Non-coding project participants

dalibor topic dalibor.topic at oracle.com
Fri Aug 5 07:40:51 UTC 2016



On 04.08.2016 23:17, Dan Smith wrote:
> Hi,
>
> In the Valhalla project we have some potential project participants who do not intend to submit patches to the project repositories, but would like to contribute to the project wiki, or perhaps in other non-coding ways.

Writing to a Wiki requires an Author Role or higher. See 
http://openjdk.java.net/projects/#project-author for details.
Discussing entries on a wiki just requires participation on the mailing 
list, though.

> What is the recommended process for setting up these people?

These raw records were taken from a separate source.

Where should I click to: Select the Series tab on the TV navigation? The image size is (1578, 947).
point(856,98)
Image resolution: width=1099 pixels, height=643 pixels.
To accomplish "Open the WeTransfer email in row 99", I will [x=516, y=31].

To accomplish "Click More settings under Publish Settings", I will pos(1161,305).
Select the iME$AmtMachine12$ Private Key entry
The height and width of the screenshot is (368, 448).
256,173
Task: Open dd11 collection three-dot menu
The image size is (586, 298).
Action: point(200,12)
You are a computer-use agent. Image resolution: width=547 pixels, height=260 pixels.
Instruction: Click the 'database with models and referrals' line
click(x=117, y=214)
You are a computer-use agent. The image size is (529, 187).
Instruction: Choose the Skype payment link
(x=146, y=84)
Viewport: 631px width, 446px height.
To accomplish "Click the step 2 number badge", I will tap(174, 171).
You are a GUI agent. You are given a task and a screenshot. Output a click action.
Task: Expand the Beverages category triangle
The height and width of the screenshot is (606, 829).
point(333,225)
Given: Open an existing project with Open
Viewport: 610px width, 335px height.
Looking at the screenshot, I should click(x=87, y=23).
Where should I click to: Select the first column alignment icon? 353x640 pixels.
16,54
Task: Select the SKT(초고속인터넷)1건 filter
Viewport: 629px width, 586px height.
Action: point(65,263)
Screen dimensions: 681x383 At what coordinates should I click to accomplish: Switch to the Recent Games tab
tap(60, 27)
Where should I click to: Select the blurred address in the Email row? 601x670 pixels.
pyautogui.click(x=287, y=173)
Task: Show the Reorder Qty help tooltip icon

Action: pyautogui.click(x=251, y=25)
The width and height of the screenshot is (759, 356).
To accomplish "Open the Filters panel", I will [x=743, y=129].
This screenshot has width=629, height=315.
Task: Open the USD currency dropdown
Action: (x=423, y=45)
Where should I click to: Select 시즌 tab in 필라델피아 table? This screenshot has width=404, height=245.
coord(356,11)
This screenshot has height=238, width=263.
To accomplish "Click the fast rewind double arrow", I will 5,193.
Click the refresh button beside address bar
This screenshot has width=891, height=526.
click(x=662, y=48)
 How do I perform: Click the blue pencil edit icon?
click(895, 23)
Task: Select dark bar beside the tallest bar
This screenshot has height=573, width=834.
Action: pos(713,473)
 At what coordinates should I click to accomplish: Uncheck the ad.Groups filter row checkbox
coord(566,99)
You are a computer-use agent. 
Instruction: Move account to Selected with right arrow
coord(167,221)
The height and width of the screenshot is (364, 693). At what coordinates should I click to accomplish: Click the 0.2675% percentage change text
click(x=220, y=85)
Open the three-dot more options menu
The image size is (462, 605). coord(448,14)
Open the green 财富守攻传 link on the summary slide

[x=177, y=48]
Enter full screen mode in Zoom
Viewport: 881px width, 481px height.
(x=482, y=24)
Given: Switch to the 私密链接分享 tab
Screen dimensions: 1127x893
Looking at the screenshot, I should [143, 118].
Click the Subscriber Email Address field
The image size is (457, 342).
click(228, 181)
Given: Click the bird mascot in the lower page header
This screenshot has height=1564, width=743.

They can sign up to the mailing list and provide their feedback there.

> 1) Are there any other relevant Project roles (besides Author) for these non-coding participants?

Yes: Participant & Contributor: http://openjdk.java.net/bylaws#participant

> These potential participants can sign an OCA, but aren't inclined to make code patches (we can create busywork for them to muck around in our repo,
Yeah, that's a bad idea.

> or store documentation in the repo rather than the wiki, but these are counter-productive workarounds).

Yeah, that's probably a bad idea, as well.

>  They do, however, have a history (or can establish a history) in mailing lists of "significant contributions to [the] Project".

That seems extremely unlikely, based on prior experiences in OpenJDK.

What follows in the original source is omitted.